> **Passage given**:
· · · · ·

A detailed guide to becoming a technical product manager with links to relevant resources and courses.
Good PMs add to engineering teams. You don’t have to know how to code well in order to understand the fundamentals of what happens under the hood of a web browser or how to query an API endpoint or even design a database data structure. Understanding the fundamentals of programming, at the very least, helps you understand what engineers on your team are saying when you are having a conversation with them. And understanding the technical feasibility of a feature or product is an advantage.
In fact, it helps you to do your work better. Take for example you are working on an API driven product that you need to write functional specifications for. You need to understand the logic for fetching data from a hosted API server without the frontend experience coupled with it and other concepts like protocols, data formats, authentication, API design, and real-time communication.
It’s okay to ask for help from your engineers when working in such an environment but then again it helps if you can anticipate what will be happening in the actual implementation. I find that being able to understand the basic principles of programming really helps inform product thinking and working with engineers more straightforward. If you can clearly communicate the requirements of a feature, you will end up much closer to being on the same page with your team from day one.
Remember, it’s not important to be good at coding. You are in no way required to become a developer yourself. You are merely learning fundamentals and concepts so you can more successfully communicate with your team and also be aware of and assess organizational bias in technical decisions. From my experience with interfacing with engineering teams, I will try and take you through the most basic concepts and tools that will help you improve technically and the resources to guide you.
1. Software architecture for product managers.

· · · · ·

> **Source material**:
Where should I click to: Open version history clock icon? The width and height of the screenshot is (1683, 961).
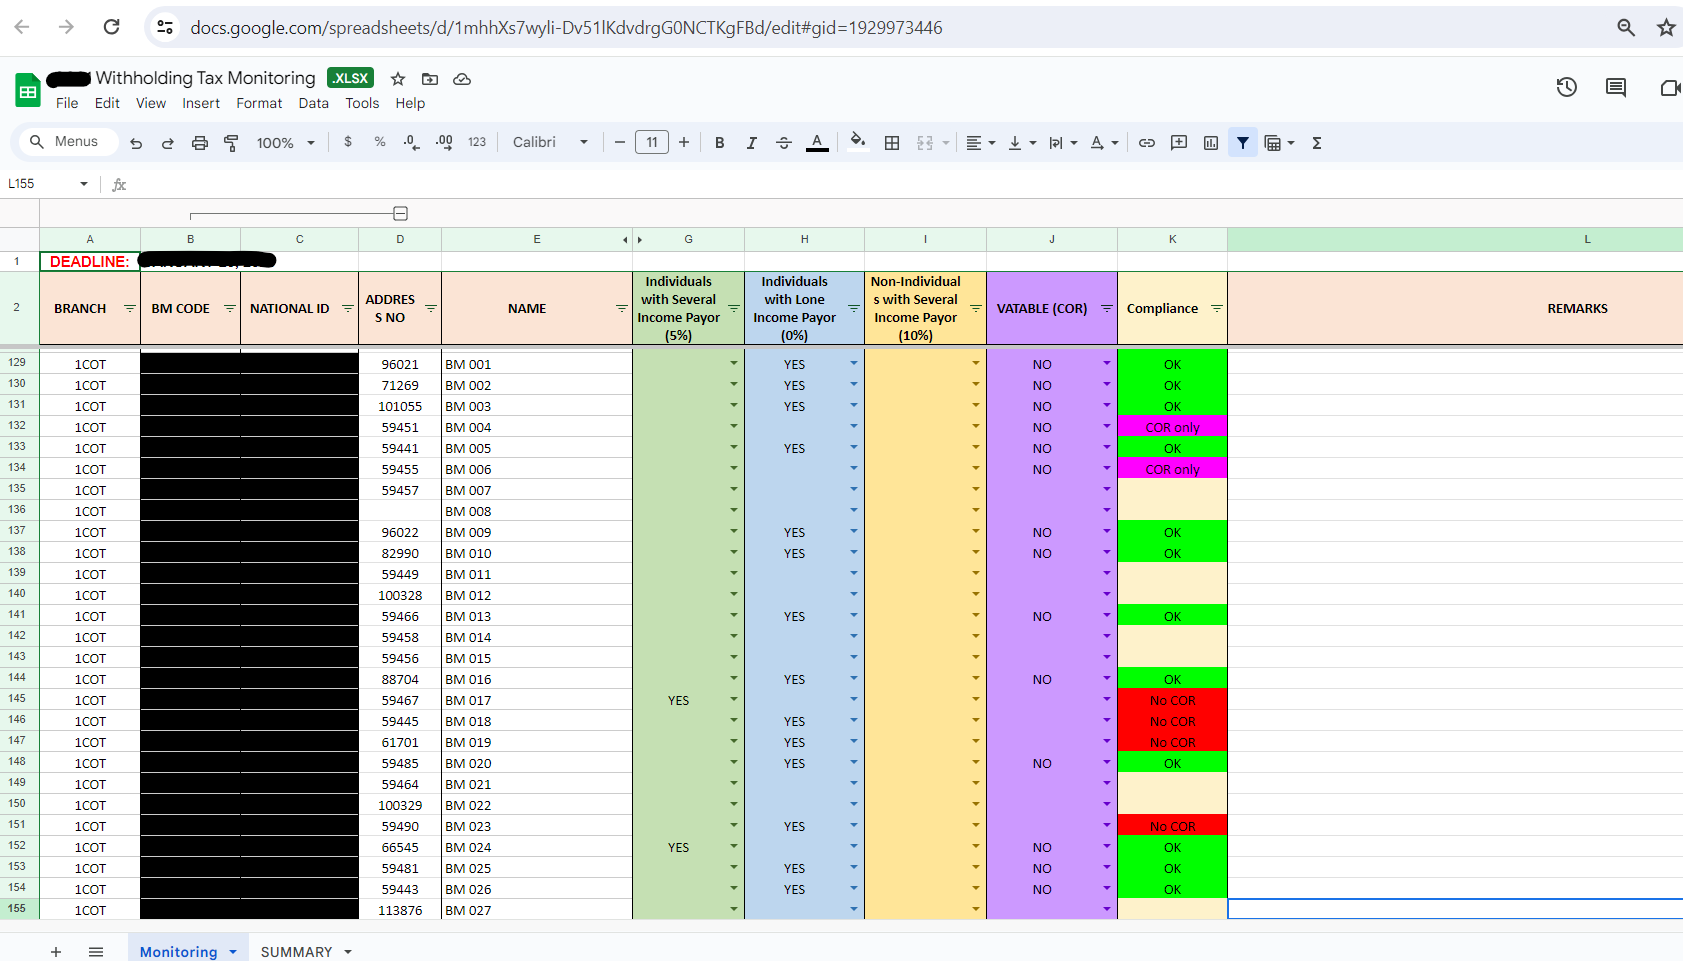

· · · · ·

> **Required tasks**:
#1 According to the guide on becoming a technical product manager, what does understanding the technical feasibility of a feature or product give you?
#2 In the guide on becoming a technical product manager, write out the passage from "Good PMs add" up to and including "is an advantage.", swapping "web browser" for "mobile app".
#3 Extend the guide on becoming a technical product manager, picking up after its final line.

> **Responses for each task**:
#1 It gives you an advantage.

#2
Good PMs add to engineering teams. You don’t have to know how to code well in order to understand the fundamentals of what happens under the hood of a mobile app or how to query an API endpoint or even design a database data structure. Understanding the fundamentals of programming, at the very least, helps you understand what engineers on your team are saying when you are having a conversation with them. And understanding the technical feasibility of a feature or product is an advantage.

#3
I will be sure to remind you again that this is the role of your engineering team, so there is no need to be thorough with your understanding. However, during product ideation, you should be able to translate business requirements to technical specifications for your team and scoping software architecture is a discussion product managers should be able to contribute to. You should be able to identify the stakeholders required on the project. It is important to identify domain architects with the right expertise that affect the product. For example, if you have already identified a microservice architecture with components like data pipelines and messaging. You would typically require an engineer that has experience with Kafka technology or other publish-subscribe systems. Another reason is choosing the technologies for the implementation of each component and the connections between the components. Now that you have a team to work on the project, you will need to plan on implementation and the resources required for the project. And discussions such as when to use open source or to go proprietary will come up, you will need to navigate a sea of issues like the cost of the technology, what do you need the software to do? what attributes should the technology have? where does it fit into the rest of your infrastructure, and business objectives? These questions guide the rest of the discovery and recommendation process.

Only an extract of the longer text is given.